It’s been on the cards for several years, but is now official: a new food guide will be available by 2018. The current food guide (pdf) will be replaced by a set of resources that will help the public and health professionals make healthier dietary choices, and better guide patients and clients.
On June 10th, during Dietitians of Canada Annual Conference, Health Canada announced a new public consultation period following the publication of the Guiding Principles and Recommendations that will guide the elaboration of new tools and resources. Let me give you a tour of these new guiding principles and the main changes to the current Food Guide.
The new tools promise a new way to illustrate our needs, particularly for fruits and vegetables. Indeed, most Canadians don’t eat enough of them. After years of using the rainbow to give examples of fruit and vegetable portions, the focus will be on consumer messages encouraging consumption and tools to put in place these messages.
Health Canada will also place more focus on the regular consumption of protein-rich foods, which in itself is not revolutionary.
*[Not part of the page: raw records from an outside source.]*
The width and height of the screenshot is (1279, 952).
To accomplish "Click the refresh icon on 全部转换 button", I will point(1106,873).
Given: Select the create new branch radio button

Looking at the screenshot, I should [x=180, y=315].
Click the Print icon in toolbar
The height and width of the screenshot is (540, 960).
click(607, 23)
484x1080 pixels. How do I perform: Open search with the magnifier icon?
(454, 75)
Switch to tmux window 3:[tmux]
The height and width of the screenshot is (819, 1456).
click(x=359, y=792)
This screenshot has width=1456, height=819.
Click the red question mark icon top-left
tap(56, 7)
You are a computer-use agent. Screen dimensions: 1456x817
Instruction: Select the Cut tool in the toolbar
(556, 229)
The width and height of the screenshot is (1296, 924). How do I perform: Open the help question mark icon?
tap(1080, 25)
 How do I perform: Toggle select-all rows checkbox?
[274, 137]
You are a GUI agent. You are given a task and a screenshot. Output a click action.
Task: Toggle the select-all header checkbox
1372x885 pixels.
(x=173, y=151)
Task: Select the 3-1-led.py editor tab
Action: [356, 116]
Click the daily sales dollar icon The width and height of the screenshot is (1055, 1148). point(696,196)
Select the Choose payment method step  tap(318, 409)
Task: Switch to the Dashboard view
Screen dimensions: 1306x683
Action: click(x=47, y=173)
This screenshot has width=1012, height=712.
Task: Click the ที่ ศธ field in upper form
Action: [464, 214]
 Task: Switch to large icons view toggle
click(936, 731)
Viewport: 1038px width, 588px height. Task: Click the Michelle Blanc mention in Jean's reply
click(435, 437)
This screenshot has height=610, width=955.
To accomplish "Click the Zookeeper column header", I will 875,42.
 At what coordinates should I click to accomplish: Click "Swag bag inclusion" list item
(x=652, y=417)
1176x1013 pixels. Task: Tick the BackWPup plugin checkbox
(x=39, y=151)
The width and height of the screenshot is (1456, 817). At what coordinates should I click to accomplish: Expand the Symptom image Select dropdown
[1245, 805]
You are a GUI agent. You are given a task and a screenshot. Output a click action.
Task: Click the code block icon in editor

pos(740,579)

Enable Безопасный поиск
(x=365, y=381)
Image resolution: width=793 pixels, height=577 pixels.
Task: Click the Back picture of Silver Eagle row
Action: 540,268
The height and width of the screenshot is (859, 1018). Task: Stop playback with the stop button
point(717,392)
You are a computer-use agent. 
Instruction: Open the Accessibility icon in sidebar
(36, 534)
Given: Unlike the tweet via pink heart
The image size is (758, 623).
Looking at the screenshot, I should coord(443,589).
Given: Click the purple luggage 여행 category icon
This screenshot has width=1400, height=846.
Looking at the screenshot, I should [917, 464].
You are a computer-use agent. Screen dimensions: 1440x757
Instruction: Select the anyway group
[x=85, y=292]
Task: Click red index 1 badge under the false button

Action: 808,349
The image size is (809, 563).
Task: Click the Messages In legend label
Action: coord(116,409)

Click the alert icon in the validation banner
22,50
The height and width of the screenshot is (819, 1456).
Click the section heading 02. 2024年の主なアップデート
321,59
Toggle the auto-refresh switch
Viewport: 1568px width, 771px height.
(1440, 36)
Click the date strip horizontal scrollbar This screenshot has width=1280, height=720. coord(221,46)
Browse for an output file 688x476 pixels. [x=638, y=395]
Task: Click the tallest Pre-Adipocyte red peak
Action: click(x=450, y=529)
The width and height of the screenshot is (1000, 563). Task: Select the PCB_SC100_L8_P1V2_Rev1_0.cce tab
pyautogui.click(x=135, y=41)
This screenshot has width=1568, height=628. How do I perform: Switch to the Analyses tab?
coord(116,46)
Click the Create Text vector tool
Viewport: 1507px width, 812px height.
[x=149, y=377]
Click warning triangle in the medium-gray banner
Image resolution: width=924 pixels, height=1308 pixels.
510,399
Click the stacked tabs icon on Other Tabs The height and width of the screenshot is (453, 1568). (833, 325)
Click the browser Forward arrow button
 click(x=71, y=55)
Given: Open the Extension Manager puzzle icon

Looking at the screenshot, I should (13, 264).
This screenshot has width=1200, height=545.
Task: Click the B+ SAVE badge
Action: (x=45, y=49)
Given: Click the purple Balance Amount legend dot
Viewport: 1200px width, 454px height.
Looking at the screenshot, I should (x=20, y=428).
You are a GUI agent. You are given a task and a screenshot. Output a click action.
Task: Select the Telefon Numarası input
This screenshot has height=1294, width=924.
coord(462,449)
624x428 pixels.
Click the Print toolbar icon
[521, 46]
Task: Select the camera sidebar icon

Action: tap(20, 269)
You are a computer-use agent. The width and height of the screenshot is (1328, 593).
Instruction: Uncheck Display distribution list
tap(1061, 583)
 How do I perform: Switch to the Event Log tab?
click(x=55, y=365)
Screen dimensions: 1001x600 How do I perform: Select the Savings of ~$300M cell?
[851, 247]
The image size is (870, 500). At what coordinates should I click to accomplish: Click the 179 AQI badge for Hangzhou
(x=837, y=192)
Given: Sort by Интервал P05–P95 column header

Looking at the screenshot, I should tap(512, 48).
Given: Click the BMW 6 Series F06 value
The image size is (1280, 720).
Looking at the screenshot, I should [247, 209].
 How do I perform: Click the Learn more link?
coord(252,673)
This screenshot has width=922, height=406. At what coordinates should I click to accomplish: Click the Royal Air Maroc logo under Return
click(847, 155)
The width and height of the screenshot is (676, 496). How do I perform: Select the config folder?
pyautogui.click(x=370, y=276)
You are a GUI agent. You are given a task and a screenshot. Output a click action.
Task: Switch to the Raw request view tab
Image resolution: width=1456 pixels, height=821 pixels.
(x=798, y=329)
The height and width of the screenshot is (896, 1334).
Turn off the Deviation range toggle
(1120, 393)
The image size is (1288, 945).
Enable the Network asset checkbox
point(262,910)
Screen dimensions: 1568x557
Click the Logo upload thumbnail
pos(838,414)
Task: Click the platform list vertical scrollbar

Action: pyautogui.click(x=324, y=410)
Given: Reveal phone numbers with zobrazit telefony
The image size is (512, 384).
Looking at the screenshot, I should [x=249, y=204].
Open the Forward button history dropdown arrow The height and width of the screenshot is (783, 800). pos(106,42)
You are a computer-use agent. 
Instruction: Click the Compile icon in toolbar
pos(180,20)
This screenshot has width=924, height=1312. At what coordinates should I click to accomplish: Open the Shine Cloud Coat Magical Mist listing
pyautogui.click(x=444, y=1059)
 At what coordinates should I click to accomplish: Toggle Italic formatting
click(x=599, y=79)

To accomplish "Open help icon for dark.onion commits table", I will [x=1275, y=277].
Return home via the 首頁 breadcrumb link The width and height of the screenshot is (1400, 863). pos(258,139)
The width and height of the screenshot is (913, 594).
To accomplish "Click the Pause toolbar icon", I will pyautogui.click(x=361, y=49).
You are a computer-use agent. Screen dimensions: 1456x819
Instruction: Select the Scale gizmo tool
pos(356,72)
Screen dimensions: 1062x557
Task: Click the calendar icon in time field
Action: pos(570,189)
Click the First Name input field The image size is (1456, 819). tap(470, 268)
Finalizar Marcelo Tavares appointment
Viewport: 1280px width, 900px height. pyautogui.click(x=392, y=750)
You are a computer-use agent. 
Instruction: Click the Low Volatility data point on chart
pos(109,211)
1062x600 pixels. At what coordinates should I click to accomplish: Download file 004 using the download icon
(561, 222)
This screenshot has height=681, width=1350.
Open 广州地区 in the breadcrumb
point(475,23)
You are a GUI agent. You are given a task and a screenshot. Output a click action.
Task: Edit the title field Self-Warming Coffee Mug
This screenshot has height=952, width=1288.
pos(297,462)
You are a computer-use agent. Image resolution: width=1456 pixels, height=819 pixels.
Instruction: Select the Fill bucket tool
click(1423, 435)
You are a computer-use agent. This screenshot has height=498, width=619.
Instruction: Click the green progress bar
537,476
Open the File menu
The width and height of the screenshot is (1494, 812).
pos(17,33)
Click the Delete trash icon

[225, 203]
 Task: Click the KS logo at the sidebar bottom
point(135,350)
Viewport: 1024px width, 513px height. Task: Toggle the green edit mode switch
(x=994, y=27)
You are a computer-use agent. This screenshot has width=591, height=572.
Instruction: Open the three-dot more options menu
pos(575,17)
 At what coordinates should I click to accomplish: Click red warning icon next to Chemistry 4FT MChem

However, we notice a new tendency towards recommending alternative sources of protein to meat, which is a huge turnaround! For example, legumes, nuts and seeds, soy products (tofu, tempeh, edamame, enriched soy drinks, etc.), eggs, fish, seafood and poultry are recommended. This is new because in the current Food Guide, all sources of protein are at the same level. This initiative kills two birds with one stone, because it also enables Canadians to reduce their intake of saturated fats.
Other new change: more attention is given on drinking enough water. Indeed, water should be the drink of choice for all and be chosen above fruit juices, soft drinks and energy drinks (see Guiding Principle #2).